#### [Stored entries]

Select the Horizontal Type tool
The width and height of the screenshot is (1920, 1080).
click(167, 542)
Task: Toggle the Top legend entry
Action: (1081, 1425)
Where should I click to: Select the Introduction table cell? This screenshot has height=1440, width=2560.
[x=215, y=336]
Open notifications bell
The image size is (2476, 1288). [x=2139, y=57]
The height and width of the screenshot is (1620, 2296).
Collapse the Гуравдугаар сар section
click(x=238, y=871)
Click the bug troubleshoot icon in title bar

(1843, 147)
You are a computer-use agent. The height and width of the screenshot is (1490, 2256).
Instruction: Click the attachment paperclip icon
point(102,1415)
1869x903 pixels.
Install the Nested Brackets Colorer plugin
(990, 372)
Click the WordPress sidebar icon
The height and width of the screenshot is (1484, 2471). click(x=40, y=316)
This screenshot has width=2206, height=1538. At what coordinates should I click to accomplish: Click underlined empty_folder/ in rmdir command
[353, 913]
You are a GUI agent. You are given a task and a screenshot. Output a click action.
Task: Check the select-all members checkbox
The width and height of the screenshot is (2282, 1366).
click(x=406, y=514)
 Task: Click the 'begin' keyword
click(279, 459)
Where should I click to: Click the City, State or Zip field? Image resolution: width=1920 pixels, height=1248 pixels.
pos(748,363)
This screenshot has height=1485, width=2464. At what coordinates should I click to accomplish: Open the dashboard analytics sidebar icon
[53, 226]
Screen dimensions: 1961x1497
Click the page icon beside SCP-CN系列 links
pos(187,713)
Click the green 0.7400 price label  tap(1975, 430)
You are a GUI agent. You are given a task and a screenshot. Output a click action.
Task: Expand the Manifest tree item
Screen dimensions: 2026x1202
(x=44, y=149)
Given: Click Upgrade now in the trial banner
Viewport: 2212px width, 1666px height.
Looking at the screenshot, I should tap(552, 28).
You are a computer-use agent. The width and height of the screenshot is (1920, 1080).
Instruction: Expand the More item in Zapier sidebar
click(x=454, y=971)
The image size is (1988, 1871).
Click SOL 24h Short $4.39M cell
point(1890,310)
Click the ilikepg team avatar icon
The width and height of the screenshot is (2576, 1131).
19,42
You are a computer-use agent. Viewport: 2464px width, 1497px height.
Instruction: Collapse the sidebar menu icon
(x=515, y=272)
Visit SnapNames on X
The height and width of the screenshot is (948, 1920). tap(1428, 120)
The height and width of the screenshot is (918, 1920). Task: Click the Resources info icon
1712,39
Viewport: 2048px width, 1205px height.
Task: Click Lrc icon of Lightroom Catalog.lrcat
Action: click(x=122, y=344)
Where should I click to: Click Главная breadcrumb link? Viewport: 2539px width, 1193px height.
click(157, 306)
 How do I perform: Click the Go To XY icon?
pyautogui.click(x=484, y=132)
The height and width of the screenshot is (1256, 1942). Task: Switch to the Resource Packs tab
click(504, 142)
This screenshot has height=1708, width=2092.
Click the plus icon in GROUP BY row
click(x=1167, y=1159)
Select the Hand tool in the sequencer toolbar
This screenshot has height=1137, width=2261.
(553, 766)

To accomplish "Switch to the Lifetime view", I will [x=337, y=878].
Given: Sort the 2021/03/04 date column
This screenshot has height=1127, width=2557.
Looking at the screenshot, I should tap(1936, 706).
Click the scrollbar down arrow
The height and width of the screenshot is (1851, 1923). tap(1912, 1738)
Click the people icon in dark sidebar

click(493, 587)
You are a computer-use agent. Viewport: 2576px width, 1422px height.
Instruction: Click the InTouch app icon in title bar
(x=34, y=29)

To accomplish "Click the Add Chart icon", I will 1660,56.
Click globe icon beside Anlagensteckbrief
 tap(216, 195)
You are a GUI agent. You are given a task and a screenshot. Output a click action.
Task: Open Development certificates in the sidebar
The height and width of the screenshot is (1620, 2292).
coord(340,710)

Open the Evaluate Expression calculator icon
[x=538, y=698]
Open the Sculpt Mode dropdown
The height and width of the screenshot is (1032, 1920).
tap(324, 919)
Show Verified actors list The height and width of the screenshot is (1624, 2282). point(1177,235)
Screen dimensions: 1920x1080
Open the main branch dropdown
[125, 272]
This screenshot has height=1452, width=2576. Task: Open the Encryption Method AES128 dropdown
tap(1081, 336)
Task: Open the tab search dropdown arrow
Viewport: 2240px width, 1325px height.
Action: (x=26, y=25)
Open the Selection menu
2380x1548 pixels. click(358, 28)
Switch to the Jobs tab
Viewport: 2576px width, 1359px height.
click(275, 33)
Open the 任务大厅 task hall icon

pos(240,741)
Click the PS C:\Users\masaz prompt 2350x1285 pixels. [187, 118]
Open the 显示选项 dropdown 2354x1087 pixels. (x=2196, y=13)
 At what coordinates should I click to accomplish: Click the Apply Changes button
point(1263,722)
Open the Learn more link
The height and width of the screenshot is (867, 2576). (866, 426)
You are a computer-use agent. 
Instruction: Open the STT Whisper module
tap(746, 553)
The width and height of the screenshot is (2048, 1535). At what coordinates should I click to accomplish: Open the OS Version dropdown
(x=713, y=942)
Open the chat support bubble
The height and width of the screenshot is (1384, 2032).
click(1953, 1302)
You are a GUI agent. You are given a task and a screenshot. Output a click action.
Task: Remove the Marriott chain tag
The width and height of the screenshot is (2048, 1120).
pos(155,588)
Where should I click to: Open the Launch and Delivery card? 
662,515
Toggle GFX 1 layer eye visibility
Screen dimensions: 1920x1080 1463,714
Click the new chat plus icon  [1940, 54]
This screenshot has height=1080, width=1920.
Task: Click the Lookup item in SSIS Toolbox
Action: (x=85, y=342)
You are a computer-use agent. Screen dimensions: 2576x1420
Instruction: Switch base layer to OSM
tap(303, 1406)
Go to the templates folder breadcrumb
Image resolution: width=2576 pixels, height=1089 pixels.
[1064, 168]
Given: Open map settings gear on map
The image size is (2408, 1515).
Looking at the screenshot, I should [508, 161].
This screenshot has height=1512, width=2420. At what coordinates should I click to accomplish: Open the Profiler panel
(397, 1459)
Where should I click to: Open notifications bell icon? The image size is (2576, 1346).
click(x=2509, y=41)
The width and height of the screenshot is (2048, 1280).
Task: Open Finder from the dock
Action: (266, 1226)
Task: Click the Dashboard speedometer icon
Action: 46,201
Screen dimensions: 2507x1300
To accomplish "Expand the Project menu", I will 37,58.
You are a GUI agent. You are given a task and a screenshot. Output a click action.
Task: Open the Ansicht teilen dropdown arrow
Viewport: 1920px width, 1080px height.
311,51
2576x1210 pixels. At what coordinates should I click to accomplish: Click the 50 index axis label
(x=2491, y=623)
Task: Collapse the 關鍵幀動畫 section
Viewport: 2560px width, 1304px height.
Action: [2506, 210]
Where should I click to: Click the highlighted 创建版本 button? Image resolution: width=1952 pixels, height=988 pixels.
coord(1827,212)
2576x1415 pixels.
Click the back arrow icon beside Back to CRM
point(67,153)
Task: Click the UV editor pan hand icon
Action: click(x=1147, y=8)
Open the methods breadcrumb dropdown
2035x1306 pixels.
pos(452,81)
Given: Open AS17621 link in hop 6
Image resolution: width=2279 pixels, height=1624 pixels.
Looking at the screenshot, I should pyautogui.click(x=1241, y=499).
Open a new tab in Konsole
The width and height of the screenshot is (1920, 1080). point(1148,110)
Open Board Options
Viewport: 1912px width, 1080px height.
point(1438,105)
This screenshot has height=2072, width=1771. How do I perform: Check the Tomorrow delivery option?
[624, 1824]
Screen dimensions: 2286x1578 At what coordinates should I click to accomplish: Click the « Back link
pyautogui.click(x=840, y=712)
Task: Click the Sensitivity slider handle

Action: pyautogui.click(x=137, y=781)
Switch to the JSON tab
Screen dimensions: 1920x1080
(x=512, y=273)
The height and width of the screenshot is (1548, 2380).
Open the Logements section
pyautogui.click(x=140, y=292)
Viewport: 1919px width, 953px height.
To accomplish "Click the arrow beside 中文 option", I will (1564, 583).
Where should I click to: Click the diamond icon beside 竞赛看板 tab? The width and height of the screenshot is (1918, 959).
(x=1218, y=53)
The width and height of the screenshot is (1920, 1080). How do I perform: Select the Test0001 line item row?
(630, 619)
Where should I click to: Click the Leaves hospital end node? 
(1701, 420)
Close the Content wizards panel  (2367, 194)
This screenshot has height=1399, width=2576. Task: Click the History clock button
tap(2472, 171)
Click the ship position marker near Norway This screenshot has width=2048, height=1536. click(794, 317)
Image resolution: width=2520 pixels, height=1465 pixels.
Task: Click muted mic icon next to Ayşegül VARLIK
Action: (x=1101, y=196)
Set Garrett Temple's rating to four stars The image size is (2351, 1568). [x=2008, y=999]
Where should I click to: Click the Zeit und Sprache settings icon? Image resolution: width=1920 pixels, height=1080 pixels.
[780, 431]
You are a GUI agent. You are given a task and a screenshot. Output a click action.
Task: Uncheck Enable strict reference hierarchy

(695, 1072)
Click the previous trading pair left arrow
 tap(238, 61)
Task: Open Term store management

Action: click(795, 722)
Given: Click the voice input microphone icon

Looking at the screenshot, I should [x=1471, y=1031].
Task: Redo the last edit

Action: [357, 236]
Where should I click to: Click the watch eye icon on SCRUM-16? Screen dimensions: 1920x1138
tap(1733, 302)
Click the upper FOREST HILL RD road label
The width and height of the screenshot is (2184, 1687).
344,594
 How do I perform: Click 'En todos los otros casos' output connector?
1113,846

#### [EXERCISE BRIEF]
Extract all lines from the data in which "will" is found.

#### [OUTPUT]
To accomplish "Switch to the Lifetime view", I will [x=337, y=878].
To accomplish "Click the Add Chart icon", I will 1660,56.
To accomplish "Expand the Project menu", I will 37,58.
To accomplish "Click the arrow beside 中文 option", I will (1564, 583).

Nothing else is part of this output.